Mesmo a bordo do quarto CD de sua carreira, de já ter emplacado música em novela e lançado discos por grandes gravadoras, ainda assim há quem nunca ouviu falar de Lucas Santtana. Ou, no mínimo, ainda não escutou suas canções. Sua música não segue regras ou tendências, mas ele até chegou a namorar o mainstream, numa releitura bossa nova de Mensagem de amor, do Herbert Vianna, que foi parar numa trilha de novela. Pode ser que o ouvinte é que esteja meio desligado: já faz tempo que ele se dedica a fazer e acontecer num meio que precisa realmente de gente propondo novidades: a internet.

– O mais importante não é o veículo, seja novela, rádio, TV ou blogs, mas sim o que vai nele, ou seja, a música – decreta. – Não vou ficar como o Lobão, levantando cada hora uma bandeira, de mainstream ou de independente.

Esta migração para o virtual, garante, está ao alcance de todos.

– Acho que os artistas têm que aprender a se organizar. Não é uma coisa difícil de fazer, é apenas um vício antigo, um conforto em relação a uma situação de gerações passadas, de achar que sempre precisam de alguém para resolver as coisas para você.

Só quem ainda não se jogou totalmente nas maravilhas da internet vivenciadas e propagadas por Lucas é seu pai, o produtor musical Roberto Santana – o cara que tem o mérito de ter apresentado o Gil para o Caetano.

– A gente se fala pouco, porque ele mora em Salvador e não usa internet. Mas já conversamos muito sobre tudo isso. Ele está atualizado com as mudanças e vibrou bastante quando criei o site diginois.

(© JB Online)


Ótimas canções e ideias descontraídas

Ricardo Schott

Considerado por muitos críticos uma revelação da geração da MPB do fim dos anos 90 (ao lado de Otto e Max de Castro), Lucas Santtana confirma em Sem nostalgia que, disco após disco, privilegiou um lado de experimentação musical mais acurado e "difícil" do que boa parte de seus pares. Passou a construir universos eletrônicos que rumam além do pop de sua estreia (EletroBenDodô, de 2000) até atingir a realidade dos mash-ups. Na dicotomia entre a captação acústica e as batidas eletrônicas (cujo contraste dá vigor a músicas próprias como Cira, Regina e Nana e Who can say which way e ao carimbó instrumental Recado para Pio Lobato), ele insere novidades na MPB com heranças da Bahia.
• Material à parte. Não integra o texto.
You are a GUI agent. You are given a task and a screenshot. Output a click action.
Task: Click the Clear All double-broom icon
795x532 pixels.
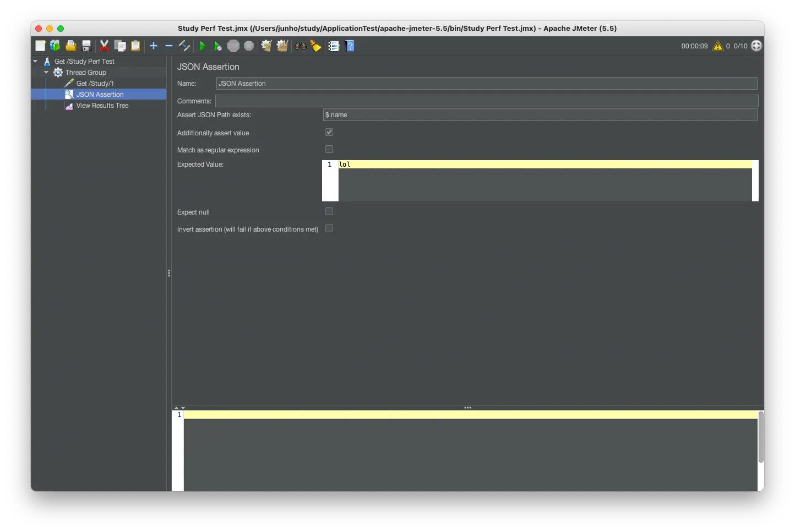[x=282, y=46]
Em Sem nostalgia, une ótimas canções, como Cá pra nós (parceria com Ronei Jorge) e Ripple of the water a ótimas e descontraídas ideias, como a bossa-nova de videogame O violão de Mario Bros, em parceria com João Brasil (o mesmo criador de pérolas como Pau molão e Baranga) e o "arranjo de insetos" de Natureza #1 em mi maior. Relembra, inspirado pelo violão de Gilberto Gil em Aquele abraço, Amor em Jacumã, do baterista de jazz e bossa nova Dom Um Romão e de Luiz Ramalho, cuja letra alude a um estado de espírito que vai além das palavras ("lá em Jacumã ninguém conversa não") e que também permeia seu novo disco. Cujo entendimento vai além do fato de ser repleto de letras em inglês, o que pode torná-lo distante do grande público, mas não o atrapalha ao conectá-lo a um esquema novo de realizar e entender música. Em Sem nostalgia, tudo parece pronto para ser consumido e reaproveitado pelo ouvinte, ao alcance de um clique de computador, como já acontecia no audível e sampleável 3 sessions in a greenhouse (2006).